Fig. 2. The effect of L. casei AMBR2 on nasal epithelial barrier function in vitro. Primary nasal epithelial cells from healthy controls and CRSwNP patients were grown at air-liquid interface for 21 days, and were stimulated with different concentrations of L. casei AMBR2 (both n = 6) for 6 hours. (A) Effect of different concentrations of L. casei AMBR2 on TEER and FD4 passage at time point six hours of epithelial cell cultures from healthy controls and patients with CRSwNP. (B) mRNA expression of occludin, ZO-1, claudin-1 and claudin-4 in nasal biopsies of healthy controls and patients with CRSwNP (both n = 5).

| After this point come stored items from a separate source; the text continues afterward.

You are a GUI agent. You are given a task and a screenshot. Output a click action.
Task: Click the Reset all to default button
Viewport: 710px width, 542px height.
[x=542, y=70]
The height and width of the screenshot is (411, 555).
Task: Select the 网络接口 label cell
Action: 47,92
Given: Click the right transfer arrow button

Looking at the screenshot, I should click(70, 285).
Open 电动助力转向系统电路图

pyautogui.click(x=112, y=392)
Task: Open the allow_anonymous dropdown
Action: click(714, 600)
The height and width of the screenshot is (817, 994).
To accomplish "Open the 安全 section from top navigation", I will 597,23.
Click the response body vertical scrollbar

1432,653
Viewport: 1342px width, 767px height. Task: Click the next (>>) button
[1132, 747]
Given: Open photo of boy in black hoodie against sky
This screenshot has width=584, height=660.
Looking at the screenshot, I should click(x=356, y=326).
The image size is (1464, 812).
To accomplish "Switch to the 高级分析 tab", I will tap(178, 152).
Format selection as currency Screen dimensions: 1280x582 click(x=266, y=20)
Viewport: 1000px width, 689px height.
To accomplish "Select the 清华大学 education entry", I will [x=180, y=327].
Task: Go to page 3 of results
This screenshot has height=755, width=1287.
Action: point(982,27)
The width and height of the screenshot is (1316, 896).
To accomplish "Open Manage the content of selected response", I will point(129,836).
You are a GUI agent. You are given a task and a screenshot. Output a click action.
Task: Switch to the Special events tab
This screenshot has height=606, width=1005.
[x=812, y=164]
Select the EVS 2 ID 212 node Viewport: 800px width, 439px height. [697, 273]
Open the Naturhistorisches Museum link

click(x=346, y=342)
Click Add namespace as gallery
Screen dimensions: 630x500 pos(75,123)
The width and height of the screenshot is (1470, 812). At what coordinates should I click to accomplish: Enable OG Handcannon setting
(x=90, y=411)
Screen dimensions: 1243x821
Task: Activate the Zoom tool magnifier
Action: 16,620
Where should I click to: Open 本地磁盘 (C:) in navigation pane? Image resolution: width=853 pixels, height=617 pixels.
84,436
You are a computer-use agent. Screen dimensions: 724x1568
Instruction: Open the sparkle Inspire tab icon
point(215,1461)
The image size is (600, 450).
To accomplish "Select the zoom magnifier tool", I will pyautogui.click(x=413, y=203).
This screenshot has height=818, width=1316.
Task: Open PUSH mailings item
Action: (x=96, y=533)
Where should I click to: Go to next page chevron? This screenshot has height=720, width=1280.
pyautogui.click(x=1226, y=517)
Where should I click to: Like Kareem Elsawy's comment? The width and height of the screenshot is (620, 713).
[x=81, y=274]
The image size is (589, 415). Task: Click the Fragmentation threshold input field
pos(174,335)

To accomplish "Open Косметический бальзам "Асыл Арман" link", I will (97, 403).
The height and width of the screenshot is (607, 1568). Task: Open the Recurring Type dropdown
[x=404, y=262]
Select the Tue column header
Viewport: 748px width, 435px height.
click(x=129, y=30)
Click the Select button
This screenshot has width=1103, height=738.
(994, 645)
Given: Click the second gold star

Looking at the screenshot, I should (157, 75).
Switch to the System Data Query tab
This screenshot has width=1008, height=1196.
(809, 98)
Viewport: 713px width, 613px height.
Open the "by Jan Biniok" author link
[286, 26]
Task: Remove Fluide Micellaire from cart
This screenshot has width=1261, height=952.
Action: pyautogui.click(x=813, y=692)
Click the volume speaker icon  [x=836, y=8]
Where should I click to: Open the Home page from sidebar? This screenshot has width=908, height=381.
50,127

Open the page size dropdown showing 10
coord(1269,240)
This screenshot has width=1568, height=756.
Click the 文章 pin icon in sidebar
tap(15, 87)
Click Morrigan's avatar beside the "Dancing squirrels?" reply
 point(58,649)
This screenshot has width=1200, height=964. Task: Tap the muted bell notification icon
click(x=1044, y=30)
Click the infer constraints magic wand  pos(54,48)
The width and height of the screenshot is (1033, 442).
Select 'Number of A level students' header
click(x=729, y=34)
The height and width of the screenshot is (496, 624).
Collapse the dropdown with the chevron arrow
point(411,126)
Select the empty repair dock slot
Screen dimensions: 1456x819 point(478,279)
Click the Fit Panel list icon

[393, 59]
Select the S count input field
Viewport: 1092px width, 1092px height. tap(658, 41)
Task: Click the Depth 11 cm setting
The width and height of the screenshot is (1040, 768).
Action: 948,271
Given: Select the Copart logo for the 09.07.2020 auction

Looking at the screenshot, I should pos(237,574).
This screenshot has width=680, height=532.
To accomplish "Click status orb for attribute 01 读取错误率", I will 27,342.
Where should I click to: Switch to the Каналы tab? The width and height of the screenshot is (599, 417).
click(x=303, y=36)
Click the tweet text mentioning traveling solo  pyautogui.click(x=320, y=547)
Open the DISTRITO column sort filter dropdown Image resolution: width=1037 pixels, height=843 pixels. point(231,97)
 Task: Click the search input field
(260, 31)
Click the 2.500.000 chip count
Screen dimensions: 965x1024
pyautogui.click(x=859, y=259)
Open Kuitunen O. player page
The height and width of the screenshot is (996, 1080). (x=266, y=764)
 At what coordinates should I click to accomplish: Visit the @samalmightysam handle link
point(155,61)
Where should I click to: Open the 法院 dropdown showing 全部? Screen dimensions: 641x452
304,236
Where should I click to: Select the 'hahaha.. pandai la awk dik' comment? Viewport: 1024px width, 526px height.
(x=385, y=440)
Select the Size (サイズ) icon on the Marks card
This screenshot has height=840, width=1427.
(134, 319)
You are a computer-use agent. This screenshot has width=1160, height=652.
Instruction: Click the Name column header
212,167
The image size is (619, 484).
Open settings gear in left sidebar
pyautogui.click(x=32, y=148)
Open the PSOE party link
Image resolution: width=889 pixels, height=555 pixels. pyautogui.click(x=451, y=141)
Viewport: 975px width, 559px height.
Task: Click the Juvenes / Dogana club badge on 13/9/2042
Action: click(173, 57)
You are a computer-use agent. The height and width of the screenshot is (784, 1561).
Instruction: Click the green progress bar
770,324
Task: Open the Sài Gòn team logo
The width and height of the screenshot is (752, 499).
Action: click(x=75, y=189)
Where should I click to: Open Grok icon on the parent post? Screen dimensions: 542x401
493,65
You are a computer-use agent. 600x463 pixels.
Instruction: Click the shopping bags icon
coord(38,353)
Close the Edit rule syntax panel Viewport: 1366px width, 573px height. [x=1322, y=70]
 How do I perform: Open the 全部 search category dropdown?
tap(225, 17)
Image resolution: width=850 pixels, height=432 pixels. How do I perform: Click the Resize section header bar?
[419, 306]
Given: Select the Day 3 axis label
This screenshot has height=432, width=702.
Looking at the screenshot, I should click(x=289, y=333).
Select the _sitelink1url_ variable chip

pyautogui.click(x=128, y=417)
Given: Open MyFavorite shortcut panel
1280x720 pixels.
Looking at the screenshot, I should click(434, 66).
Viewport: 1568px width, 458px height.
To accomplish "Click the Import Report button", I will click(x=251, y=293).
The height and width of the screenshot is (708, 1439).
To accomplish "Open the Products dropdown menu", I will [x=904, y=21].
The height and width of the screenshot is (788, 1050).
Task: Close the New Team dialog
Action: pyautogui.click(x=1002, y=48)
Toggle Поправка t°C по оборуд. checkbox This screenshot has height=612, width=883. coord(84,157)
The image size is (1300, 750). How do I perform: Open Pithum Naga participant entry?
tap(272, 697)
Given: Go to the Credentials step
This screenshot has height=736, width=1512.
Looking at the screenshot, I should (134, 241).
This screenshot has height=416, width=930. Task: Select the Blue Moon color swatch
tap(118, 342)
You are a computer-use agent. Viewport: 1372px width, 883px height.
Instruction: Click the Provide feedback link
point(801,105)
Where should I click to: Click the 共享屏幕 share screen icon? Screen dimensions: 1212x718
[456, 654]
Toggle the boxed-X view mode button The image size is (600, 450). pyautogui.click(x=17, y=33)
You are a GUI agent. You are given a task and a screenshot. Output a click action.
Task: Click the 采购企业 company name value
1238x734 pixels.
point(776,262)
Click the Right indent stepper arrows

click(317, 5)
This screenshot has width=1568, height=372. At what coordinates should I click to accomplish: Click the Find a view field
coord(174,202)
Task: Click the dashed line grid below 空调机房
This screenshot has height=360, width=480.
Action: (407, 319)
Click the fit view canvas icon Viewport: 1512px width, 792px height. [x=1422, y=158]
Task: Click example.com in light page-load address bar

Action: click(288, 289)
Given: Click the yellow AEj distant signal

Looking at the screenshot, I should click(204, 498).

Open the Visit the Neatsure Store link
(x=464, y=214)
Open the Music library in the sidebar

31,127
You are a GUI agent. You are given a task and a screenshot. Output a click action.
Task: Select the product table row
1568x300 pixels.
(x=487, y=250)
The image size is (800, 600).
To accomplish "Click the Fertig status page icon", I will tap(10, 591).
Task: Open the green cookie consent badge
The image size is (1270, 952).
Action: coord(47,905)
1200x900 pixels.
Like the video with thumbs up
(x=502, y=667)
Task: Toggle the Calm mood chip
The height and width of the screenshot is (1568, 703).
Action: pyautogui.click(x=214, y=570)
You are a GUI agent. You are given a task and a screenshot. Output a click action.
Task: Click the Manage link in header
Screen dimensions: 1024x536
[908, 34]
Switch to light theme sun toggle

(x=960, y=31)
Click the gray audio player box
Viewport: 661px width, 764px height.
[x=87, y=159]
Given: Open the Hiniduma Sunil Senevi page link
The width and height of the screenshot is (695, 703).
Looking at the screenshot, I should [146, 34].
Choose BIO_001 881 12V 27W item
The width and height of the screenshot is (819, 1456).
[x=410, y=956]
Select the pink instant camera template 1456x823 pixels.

Relative mRNA expression vs the housekeeping gene β-actin. (C) Representative immunofluorescence staining for occludin and ZO-1 in CRSwNP patients after treatment with L. casei AMBR2 (10⁷ CFU/mL), compared to controls. White arrow indicates disrupted tight junction formation (scale bar = 1 μm). In (A), data are presented as mean ± SEM and in (B) data are presented as median with interquartile range. Two-way ANOVA with post hoc analysis for TER measurements in (A). One-way ANOVA with post hoc analysis for FD4 measurements in A and B.

CRSwNP, chronic rhinosinusitis with nasal polyps; TEER, trans-epithelial electrical resistance; FD4, fluorescein isothiocyanate-dextran 4 kDa; CFU, colony-forming unit; SEM, standard error of mean; ANOVA, analysis of variance; ZO-1, zonula occludens-1.

^*P < 0.05; ^†P < 0.01; ^‡P < 0.001.